Percent moving average

Data quality rule that verifies if a data quality check reading is comparable to average. An average is calculated based on previous results. The time window in which we define a number of previous results used to calculate average is customizable.

Parameters

This rule has two parameters that should be declared for each alert.

  • low:
    rule threshold for a low severity (1) alert
    • max_percent_above: float
    • max_percent_below: float
  • medium:
    rule threshold for a medium severity (2) alert
    • max_percent_above: float
    • max_percent_below: float
  • high:
    rule threshold for a high severity (3) alert
    • max_percent_above: float
    • max_percent_below: float

Example

The following example shows how to implement moving_average rule in regex_match_percent sensor for a check.

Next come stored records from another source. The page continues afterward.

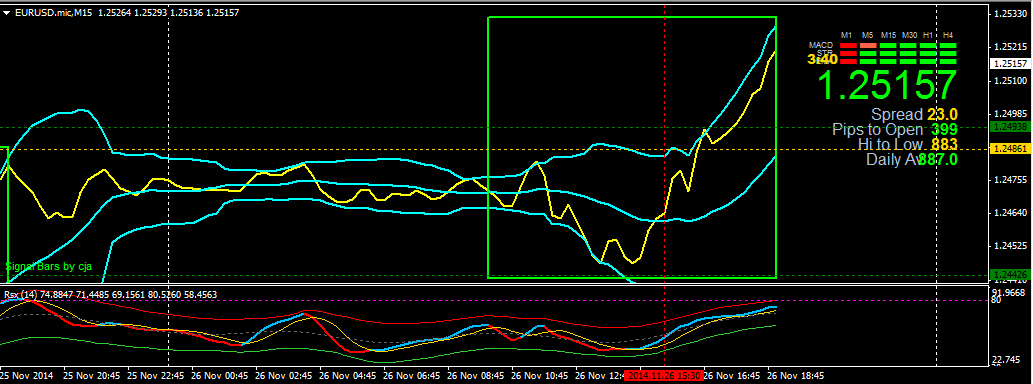Open the chart menu triangle beside EURUSD.mic
Image resolution: width=1033 pixels, height=384 pixels.
[x=6, y=12]
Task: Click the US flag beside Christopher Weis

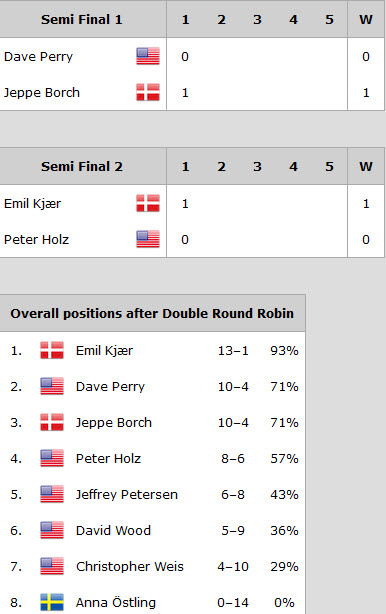Action: click(52, 566)
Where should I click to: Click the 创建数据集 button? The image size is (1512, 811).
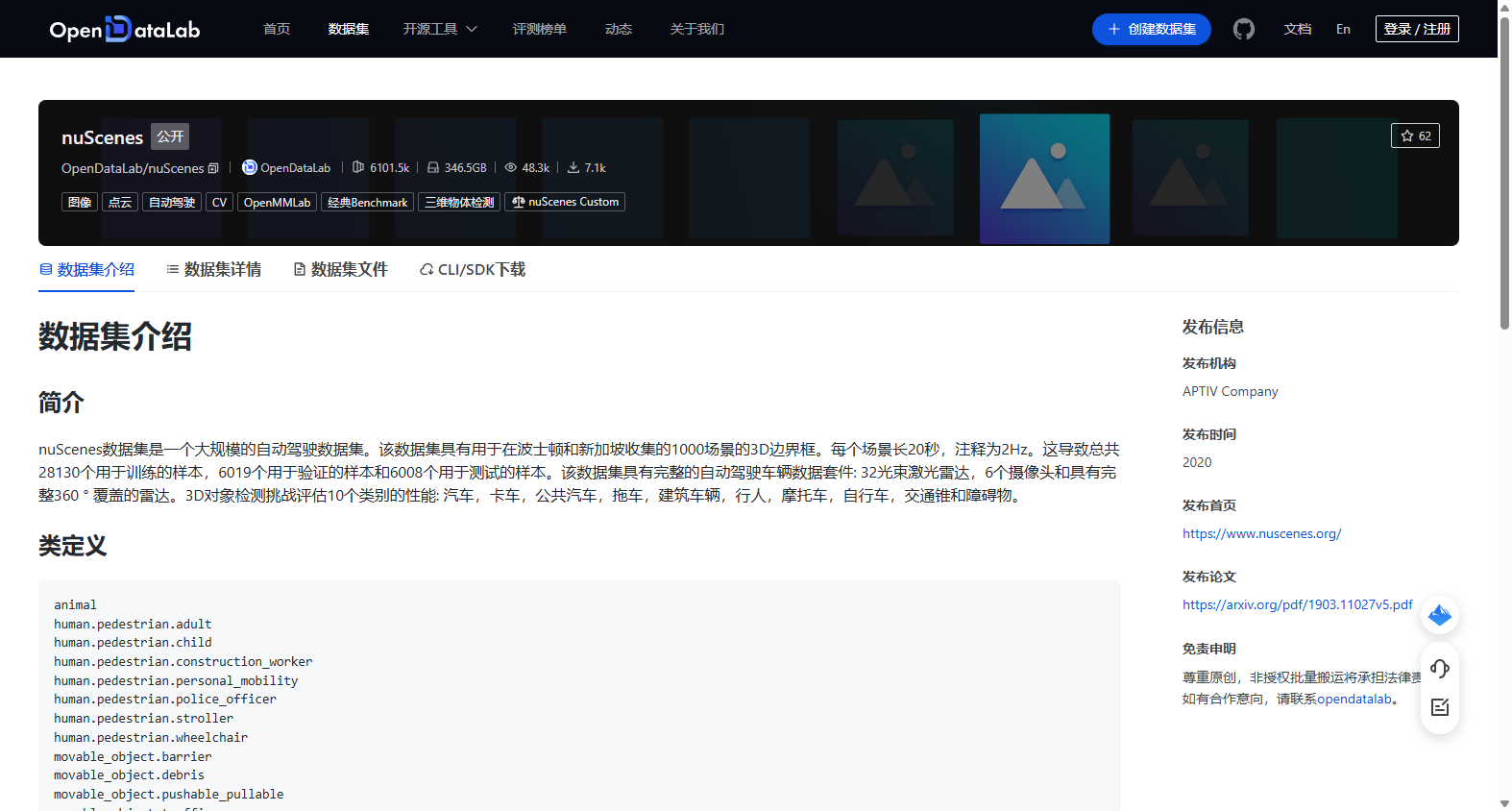[1151, 29]
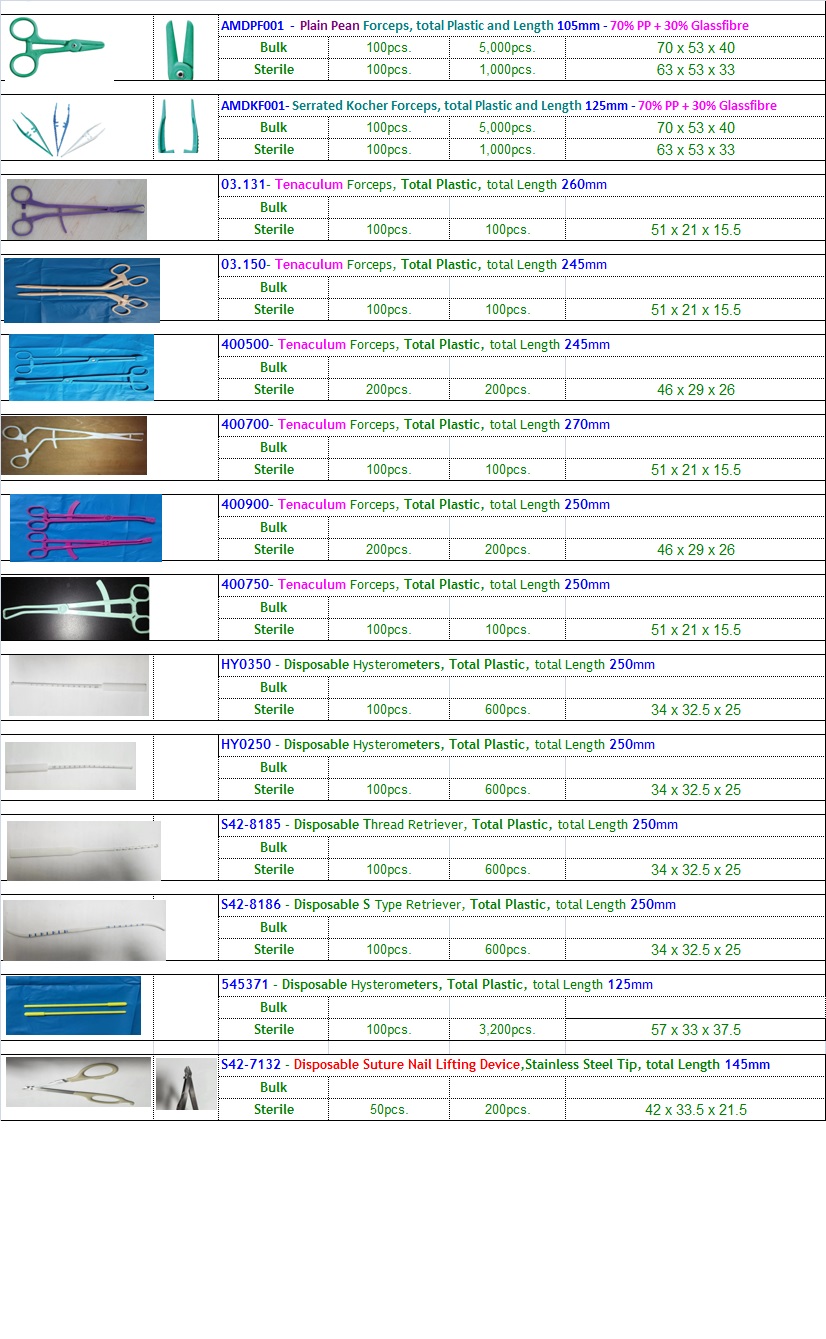Select the mint-green Tenaculum 400750 photo
826x1339 pixels.
point(75,608)
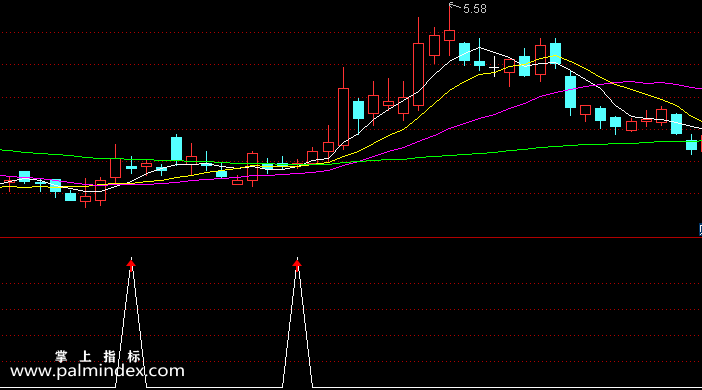Select the big cyan drop candle below the yellow line
Viewport: 702px width, 390px height.
[570, 92]
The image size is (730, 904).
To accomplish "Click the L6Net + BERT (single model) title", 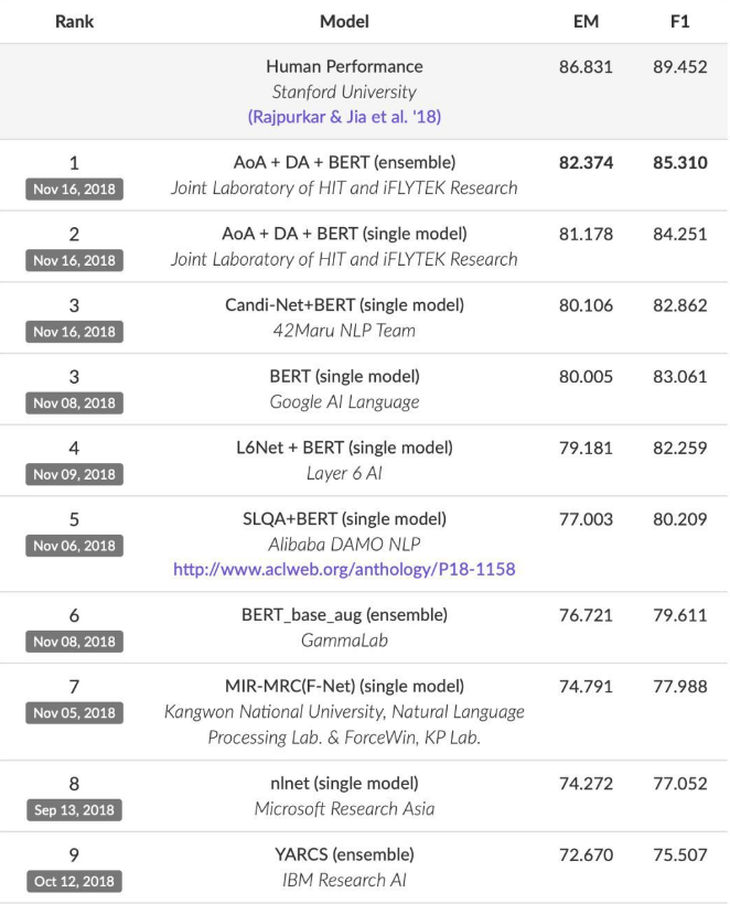I will (344, 448).
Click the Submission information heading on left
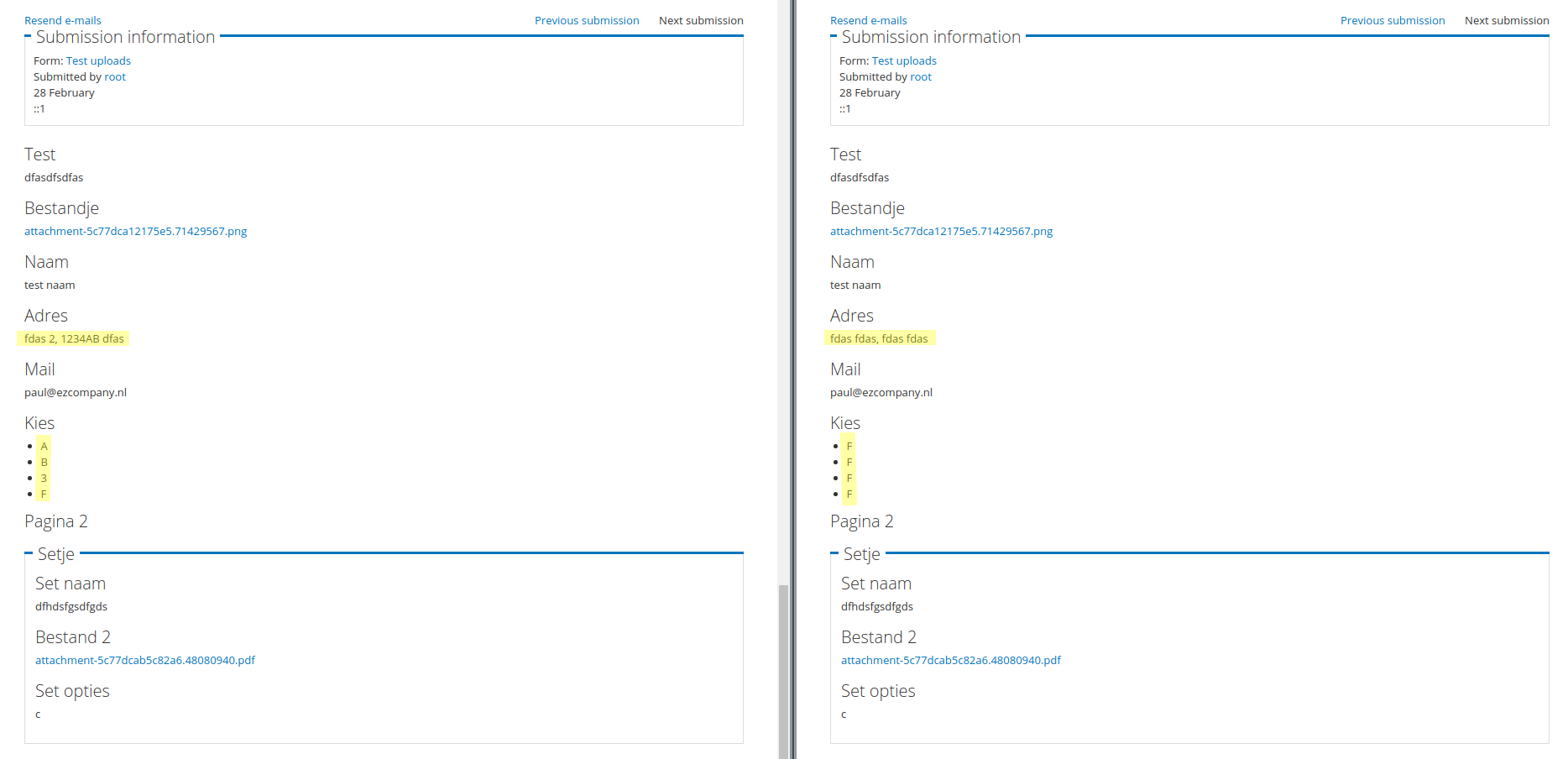Screen dimensions: 1568x759 (x=125, y=37)
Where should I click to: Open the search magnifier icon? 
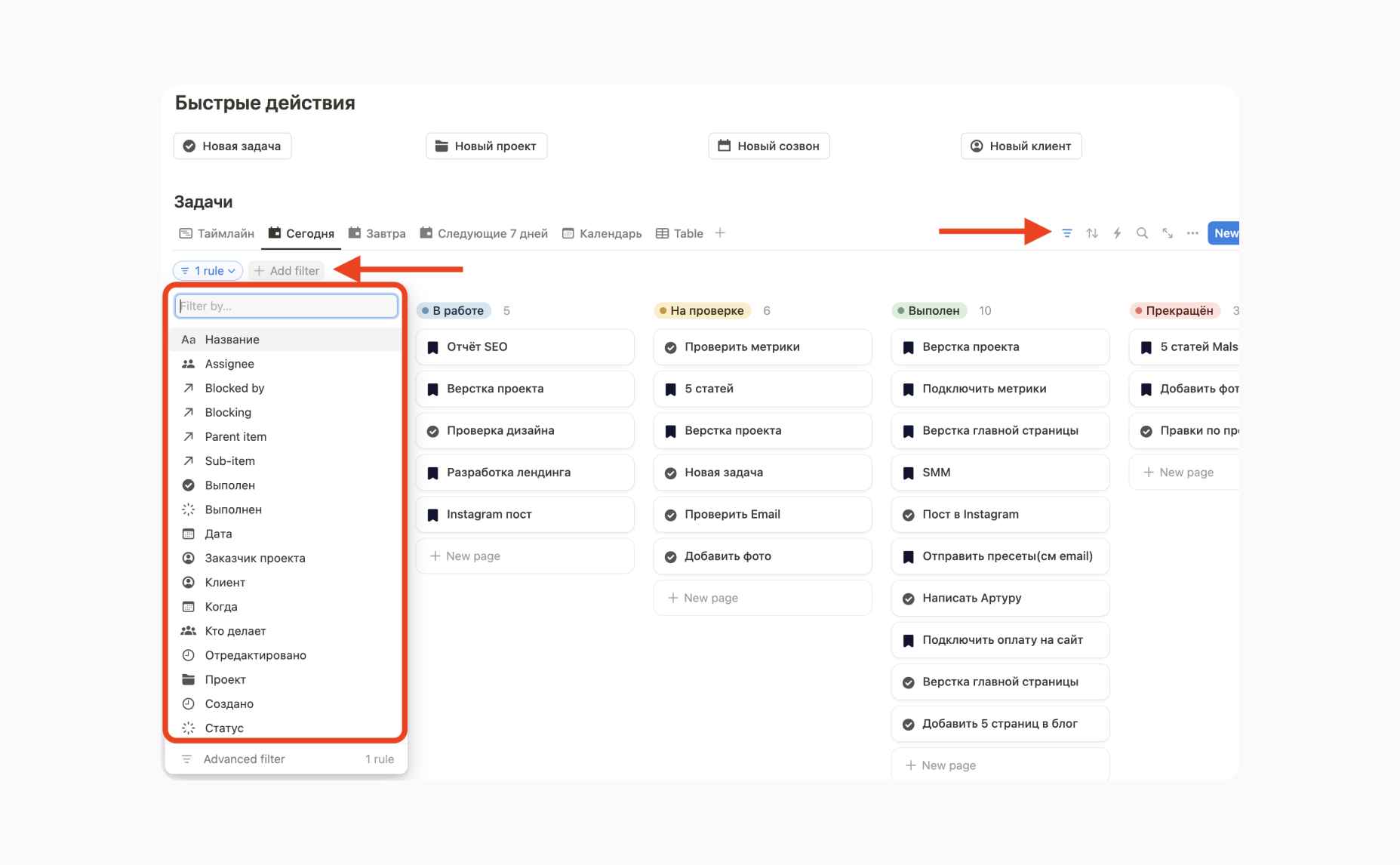(1142, 233)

The assigned severity depends on sensor result (see YAML configuration below): Let's suppose that average X is calculated based on last n readings. If result is in defined ranges, then the following alerts are returned

  • (1 + low.max_percent_above/100) * X > result > (1 - low.max_percent_below/100) * X, the check is passed: valid result
  • (1 + medium.max_percent_below/100) * X < result < (1 - low.max_percent_below/100) * X and (1 + medium.max_percent_above/100) * X > result > (1 - medium.max_percent_above/100) * X the severity is low (1)
  • (1 + high.max_percent_below/100) * X < result < (1 - medium.max_percent_below/100) * X and (1 + high.max_percent_above/100) * > result > (1 - medium.max_percent_above/100) * X the severity is low (2)
  • (1 + high.max_percent_below/100) * X > result or (1 + high.max_percent_above/100) < result the severity is high (3)

As you can see, time series specification is defined. It's necessary to indicate which column in your table is timestamp. You can do it defining fields timestamp_column, time_gradient, and mode in time_series section.

# yaml-language-server: $schema=https://cloud.dqo.ai/dqo-yaml-schema/TableYaml-schema.json
apiVersion: dqo/v1
kind: table
spec:
  target:
    schema_name: test_data
    table_name: string_dates
  time_series: 
    mode: timestamp_column
    time_gradient: day
    timestamp_column: name_of_timestamp_column
  columns:
    name_of_timestamp_column:
      type_snapshot:
        column_type: DATE
        nullable: true
    emails:
      type_snapshot:
        column_type: STRING
        nullable: true
      checks:
        validity:
          regex_match_percent:
            parameters:
              named_regex: email
            rules:
              moving_average:
                low:
                  max_percent_above: 5.0
                  max_percent_below: 3.0
                medium:
                  max_percent_above: 10.0
                  max_percent_below: 10.0
                high:
                  max_percent_above: 20.0
                  max_percent_below: 20.0